- **WHAT IS NEEDED**: The count of lines below that include the string "computer" is the whole answer; write it alone.

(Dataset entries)
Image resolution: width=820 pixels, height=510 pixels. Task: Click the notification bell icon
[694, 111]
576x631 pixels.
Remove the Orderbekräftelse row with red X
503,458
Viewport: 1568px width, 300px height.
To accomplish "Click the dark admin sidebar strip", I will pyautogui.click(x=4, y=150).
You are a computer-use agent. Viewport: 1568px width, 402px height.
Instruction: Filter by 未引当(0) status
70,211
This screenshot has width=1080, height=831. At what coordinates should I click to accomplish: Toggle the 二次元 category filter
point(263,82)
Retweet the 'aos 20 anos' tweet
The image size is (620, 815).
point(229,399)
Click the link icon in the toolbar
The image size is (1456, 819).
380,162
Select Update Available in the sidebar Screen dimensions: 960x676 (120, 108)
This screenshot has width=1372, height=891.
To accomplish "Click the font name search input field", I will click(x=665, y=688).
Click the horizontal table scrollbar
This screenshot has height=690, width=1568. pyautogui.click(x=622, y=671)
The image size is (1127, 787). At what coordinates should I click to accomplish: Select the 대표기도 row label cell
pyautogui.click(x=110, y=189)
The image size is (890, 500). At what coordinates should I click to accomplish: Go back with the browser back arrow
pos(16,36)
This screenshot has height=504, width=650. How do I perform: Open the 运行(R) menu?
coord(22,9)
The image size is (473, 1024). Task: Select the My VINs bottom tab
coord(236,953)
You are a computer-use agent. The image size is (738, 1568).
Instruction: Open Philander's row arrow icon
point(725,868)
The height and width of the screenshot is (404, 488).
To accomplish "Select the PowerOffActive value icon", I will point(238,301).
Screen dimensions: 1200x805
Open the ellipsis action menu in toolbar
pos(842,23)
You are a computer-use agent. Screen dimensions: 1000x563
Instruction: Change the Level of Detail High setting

- **THE ANSWER**: 3